Само по себе это занятие – уход за раненым – было так ей привычно, что невозможно было ожидать в связи с ним новых ощущений. И именно потому она заметила их в себе и растерялась, заметив.

Это не было то разумное внимание, которое связано с опасным состоянием больного, любого больного. И не было то пронзительное сострадание, которое она почувствовала когда-то к Винценту Лабомирскому. А что это было? Вероника не знала.

Лицо Сергея Васильевича бледностью своей сливалось с подушкой и с бинтами, перекрещивающими его грудь.

Вероника положила ладонь ему на лоб. Белый как мрамор, он горел огнем.

Сергей Васильевич открыл глаза.

– Как вы себя чувствуете? – спросила Вероника. – Подать вам воды?

Губы у нее пересохли так, словно жар снедал ее саму.

– Да, благодарю вас.

Его голос звучал едва слышно, но интонации, столь уже ей знакомые, совсем не изменились.

Она взяла поильник и поднесла к губам Сергея Васильевича, одновременно подложив руку ему под затылок и приподняв его голову. Он сделал несколько глотков, чуть повернул голову, быстро коснулся щекой ее ладони и откинулся на подушку. Она вынула руку из-под его затылка. Рука дрожала.

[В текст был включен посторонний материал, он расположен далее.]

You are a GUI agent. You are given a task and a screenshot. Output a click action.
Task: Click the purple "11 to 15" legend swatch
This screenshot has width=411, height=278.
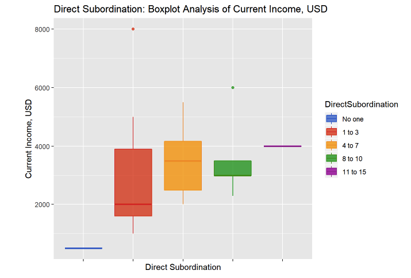click(x=331, y=172)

– Обезболивание отходит, – проговорила Вероника. Голос дрожал тоже. – Доктор сказал, если будет очень плохо, можно ввести морфий. Поставить вам укол?

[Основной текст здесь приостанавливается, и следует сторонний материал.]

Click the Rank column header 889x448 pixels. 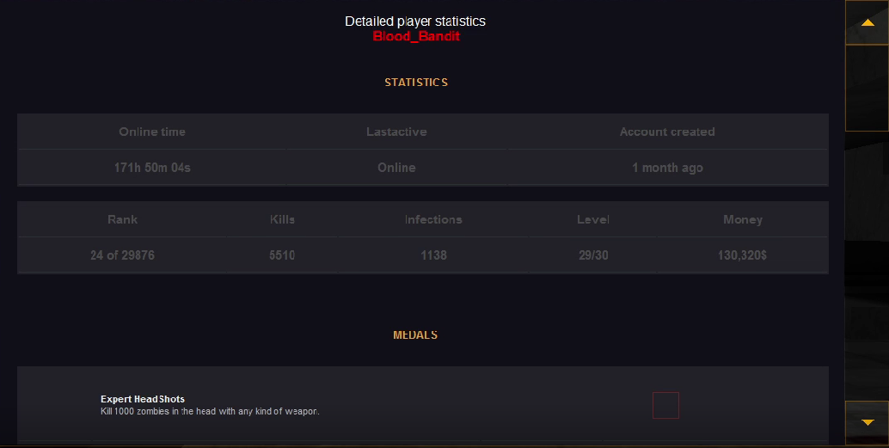click(122, 219)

– Не стоит. Жаль было бы, если бы ваш чарующий облик растворился в морфинических видениях.

Интонации были все так же едва различимы, но Вероника поняла, что он иронизирует над нею. Или просто поддразнивает ее.

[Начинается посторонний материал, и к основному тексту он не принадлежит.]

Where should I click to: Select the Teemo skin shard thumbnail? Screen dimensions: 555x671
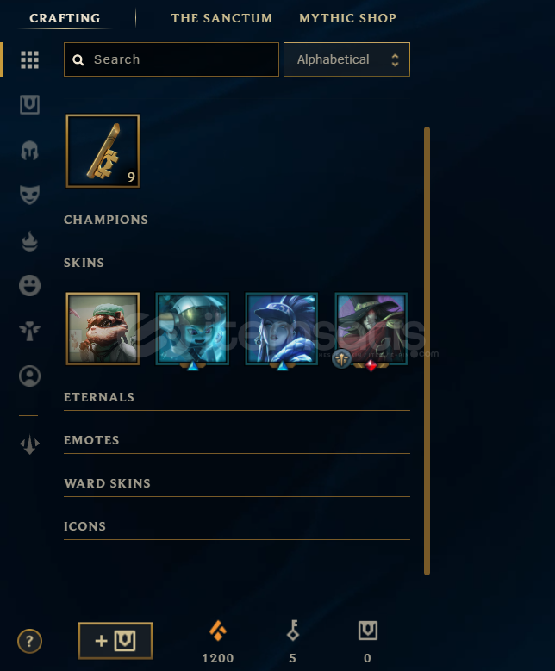[x=103, y=329]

– У вас мышцы сшиты и ребро сломано, – сказала она. – Если будете смеяться, станет больно.

– Тогда посмейтесь вы. Мне ей-богу жаль, что ночь со мной вы проводите в унынии.

Двусмысленное замечание!

– Это моя обязанность, – холодно ответила Вероника. – Ведь я работаю у доктора Цейтлина.

– Это он меня оперировал?

– Да.

– В больнице?

– Нет, в своем доме. Я ему ассистировала. А теперь вы в процедурной при его кабинете.

– Надеюсь, успею поблагодарить его завтра перед уходом. И за операцию, и за конфиденциальность.

– Перед каким уходом? – не поняла Вероника.

– Утром я избавлю вас от своего присутствия.

– Вы с ума сошли! – воскликнула она, лишь в последнюю секунду приглушив голос. – Утром!.. Да вы еще не менее трех дней даже с кровати подняться не сможете!